THB #197: Batgirl… Whose Baby Are You?
I am so over this story.
Well, I was. Will be again after tomorrow.
As the news of the erasure of Batgirl and Scoob 2: Holiday Haunt floated out yesterday, those pesky kids were out in full force, spinning all kinds of theories about what was going on over at Warner Bros Discovery. But Batman himself, being old, remembered the first rule of being a Hollywood detective… Follow The Money.
And to their credit, the trades did. They were told, as they asked everyone they could, that there was a tax benefit to WBD from dumping the two titles. But they clearly, from the writing, didn’t really understand what exactly that meant. So they did what everyone else was doing and danced around the fire, spinning yearns about every sort of intention.

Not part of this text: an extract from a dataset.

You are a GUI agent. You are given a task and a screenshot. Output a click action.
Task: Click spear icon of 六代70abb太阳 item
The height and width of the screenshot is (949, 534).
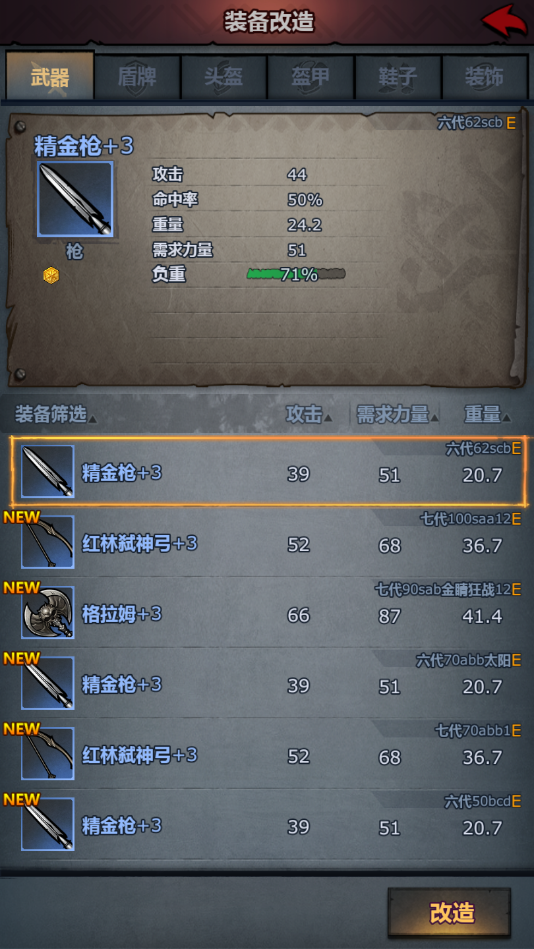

But it became clearer, if you worked through it. WBD has some sort of agreement that may be directly connected to tomorrows Q2 financial results release, that apparently allows WBD to “return goods” to AT&T that they don’t want to own under their corporate shell, either for taxes or fiscal responsibility overall.
This landed this morning…
HBO Max Quietly Removed Six Warner Bros. Streaming-Exclusive Movies
Hmmm… seems that the same fate for the complete or nearly complete movies that were executed yesterday is now the fate of 6 more “Max Original” titles. (The actual figuring of this happened on a Reddit thread, acknowledged by Variety.) And the reboot of House Party that was due to land last week is apparently also being erased from the HBO Max universe.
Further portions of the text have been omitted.